-- begin Material --

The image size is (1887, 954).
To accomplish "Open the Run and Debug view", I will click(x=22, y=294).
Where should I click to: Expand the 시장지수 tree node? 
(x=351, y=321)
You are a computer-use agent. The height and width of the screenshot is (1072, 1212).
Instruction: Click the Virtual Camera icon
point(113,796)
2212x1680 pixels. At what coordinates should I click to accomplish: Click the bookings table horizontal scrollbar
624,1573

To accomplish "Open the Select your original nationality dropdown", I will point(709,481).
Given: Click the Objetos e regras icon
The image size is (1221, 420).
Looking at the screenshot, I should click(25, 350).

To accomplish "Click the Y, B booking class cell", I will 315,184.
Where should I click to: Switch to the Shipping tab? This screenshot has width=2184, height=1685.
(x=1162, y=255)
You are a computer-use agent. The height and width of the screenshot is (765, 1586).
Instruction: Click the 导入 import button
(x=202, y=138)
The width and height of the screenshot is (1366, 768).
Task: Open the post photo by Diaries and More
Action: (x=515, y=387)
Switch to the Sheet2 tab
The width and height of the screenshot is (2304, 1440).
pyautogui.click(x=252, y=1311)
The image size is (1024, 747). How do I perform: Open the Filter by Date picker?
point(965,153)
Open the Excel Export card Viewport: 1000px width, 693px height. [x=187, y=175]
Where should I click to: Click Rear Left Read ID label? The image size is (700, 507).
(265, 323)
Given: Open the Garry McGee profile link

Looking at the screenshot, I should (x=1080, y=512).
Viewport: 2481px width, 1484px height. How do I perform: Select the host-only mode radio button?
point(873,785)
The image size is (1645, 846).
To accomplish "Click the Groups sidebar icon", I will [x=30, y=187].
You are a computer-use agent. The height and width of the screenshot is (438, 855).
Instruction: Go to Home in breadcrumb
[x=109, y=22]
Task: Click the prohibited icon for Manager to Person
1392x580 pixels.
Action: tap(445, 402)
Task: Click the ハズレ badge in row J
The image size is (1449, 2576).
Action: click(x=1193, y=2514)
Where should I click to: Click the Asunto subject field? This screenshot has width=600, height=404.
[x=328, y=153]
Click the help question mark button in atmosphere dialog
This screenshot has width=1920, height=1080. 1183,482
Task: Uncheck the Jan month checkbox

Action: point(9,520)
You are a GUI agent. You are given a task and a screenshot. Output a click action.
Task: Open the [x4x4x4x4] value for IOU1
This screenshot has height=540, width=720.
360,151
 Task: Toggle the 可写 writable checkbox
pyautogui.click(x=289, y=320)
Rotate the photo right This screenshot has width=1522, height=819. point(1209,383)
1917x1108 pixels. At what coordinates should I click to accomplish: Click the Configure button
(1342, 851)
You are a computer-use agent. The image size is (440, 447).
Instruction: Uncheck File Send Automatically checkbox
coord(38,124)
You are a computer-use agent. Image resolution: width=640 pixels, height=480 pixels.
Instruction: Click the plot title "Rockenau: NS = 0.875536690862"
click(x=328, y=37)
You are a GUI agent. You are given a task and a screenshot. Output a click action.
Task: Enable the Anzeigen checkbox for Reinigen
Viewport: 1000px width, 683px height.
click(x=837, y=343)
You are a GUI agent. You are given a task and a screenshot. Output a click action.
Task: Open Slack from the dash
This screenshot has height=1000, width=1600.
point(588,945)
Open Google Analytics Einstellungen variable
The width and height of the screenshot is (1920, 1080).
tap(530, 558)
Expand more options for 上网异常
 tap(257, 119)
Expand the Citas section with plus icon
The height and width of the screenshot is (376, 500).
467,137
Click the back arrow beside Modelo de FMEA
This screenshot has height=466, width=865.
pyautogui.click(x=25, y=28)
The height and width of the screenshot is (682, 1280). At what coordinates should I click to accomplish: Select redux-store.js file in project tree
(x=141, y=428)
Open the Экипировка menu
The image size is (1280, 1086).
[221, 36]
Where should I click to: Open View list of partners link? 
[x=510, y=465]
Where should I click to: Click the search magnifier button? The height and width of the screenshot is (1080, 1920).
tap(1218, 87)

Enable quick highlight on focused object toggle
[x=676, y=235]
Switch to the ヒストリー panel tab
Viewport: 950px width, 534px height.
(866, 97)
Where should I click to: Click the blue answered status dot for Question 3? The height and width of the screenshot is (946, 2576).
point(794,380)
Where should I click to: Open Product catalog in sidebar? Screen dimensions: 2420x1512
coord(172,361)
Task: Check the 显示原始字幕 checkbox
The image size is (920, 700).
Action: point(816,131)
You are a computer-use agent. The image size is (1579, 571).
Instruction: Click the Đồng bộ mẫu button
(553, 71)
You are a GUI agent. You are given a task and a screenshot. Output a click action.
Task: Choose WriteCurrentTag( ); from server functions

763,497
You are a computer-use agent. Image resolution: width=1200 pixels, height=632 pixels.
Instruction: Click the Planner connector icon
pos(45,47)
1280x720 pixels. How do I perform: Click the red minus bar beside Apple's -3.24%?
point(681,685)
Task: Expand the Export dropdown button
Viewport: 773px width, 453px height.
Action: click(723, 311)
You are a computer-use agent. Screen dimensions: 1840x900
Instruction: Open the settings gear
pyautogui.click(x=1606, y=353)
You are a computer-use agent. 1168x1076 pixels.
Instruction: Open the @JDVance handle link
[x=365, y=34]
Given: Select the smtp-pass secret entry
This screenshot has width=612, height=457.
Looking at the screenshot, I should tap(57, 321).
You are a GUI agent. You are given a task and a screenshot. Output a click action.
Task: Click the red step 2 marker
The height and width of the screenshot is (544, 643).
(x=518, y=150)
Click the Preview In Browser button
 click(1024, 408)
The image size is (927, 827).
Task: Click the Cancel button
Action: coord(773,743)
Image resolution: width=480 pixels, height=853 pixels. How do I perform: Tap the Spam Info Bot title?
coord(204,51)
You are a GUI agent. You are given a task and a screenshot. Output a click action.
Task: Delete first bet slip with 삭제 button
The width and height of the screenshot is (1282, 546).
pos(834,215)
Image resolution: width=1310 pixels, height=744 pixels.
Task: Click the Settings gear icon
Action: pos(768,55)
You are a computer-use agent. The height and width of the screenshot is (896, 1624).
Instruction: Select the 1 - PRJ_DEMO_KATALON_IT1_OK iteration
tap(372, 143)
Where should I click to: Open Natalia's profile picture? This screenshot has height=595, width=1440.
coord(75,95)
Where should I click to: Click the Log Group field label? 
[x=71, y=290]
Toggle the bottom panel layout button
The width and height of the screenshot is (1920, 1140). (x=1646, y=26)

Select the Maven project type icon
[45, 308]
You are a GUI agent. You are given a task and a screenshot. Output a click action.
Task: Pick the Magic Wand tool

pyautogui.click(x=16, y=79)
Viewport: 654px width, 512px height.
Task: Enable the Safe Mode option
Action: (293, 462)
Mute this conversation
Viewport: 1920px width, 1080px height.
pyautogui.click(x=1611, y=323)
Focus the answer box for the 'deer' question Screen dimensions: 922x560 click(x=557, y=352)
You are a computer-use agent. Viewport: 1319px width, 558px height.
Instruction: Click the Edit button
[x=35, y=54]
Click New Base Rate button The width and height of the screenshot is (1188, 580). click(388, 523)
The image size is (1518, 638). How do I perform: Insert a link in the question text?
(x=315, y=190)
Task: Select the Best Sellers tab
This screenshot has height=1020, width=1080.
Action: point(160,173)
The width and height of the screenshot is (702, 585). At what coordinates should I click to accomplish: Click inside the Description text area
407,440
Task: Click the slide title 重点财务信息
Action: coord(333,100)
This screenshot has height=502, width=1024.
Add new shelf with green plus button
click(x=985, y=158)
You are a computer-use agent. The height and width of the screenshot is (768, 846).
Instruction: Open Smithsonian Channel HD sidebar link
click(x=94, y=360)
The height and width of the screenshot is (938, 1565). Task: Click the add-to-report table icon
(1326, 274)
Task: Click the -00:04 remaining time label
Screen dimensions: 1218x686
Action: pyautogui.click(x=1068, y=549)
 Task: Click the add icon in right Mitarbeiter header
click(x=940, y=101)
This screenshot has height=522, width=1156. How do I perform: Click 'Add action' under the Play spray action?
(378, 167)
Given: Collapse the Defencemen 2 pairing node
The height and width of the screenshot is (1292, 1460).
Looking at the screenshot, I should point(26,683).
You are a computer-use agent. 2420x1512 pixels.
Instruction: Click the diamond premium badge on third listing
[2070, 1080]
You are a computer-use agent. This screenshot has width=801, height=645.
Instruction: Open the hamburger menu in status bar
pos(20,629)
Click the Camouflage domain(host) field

-- end Material --

▸ **The task**
Output the stretch of lines from the line that contains "Task: Click the -00:04 remaining time label" through the end of the records, word for word.

▸ **Reply to the exercise**
Task: Click the -00:04 remaining time label
Screen dimensions: 1218x686
Action: pyautogui.click(x=1068, y=549)
 Task: Click the add icon in right Mitarbeiter header
click(x=940, y=101)
This screenshot has height=522, width=1156. How do I perform: Click 'Add action' under the Play spray action?
(378, 167)
Given: Collapse the Defencemen 2 pairing node
The height and width of the screenshot is (1292, 1460).
Looking at the screenshot, I should point(26,683).
You are a computer-use agent. 2420x1512 pixels.
Instruction: Click the diamond premium badge on third listing
[2070, 1080]
You are a computer-use agent. This screenshot has width=801, height=645.
Instruction: Open the hamburger menu in status bar
pos(20,629)
Click the Camouflage domain(host) field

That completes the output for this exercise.